» Task to carry out
Copy out each line from the material where the word "logo" is found.

==================================================

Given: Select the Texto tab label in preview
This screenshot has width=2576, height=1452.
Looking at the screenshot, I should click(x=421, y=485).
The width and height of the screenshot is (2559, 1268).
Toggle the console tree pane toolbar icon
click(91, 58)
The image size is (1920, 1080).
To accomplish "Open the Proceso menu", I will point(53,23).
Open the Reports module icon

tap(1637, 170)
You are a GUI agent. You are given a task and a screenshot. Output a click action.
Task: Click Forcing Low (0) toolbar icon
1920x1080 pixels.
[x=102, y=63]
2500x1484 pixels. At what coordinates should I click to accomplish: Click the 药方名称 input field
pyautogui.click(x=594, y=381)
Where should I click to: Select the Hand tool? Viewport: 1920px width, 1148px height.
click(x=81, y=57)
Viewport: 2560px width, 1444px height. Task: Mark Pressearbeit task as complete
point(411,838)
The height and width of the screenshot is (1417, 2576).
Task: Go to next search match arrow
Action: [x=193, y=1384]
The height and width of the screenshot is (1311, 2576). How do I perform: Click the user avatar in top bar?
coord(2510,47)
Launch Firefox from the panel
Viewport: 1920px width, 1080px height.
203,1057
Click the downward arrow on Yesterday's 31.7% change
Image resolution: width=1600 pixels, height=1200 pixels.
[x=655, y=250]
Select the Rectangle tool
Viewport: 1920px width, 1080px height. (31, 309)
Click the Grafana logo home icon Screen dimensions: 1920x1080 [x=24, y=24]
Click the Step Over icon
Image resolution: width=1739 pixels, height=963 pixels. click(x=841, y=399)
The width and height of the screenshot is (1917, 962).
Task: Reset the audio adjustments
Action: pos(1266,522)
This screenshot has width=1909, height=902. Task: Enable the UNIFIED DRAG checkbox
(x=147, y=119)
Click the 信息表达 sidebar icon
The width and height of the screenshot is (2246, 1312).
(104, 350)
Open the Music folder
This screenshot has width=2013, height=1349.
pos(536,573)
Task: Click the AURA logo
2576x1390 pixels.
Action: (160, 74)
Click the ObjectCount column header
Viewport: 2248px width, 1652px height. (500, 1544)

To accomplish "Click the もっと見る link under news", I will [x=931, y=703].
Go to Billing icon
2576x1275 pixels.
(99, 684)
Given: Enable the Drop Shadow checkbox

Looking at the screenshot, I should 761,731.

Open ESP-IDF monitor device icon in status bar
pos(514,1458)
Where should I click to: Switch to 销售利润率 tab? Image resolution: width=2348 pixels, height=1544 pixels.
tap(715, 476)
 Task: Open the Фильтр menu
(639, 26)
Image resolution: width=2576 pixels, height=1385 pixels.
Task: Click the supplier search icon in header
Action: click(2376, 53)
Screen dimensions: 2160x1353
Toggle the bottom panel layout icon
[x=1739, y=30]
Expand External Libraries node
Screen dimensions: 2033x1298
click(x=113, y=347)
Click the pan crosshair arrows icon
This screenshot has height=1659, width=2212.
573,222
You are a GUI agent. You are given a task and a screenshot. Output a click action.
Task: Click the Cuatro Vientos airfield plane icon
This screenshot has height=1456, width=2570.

==================================================

» Response
Click the Grafana logo home icon Screen dimensions: 1920x1080 [x=24, y=24]
Task: Click the AURA logo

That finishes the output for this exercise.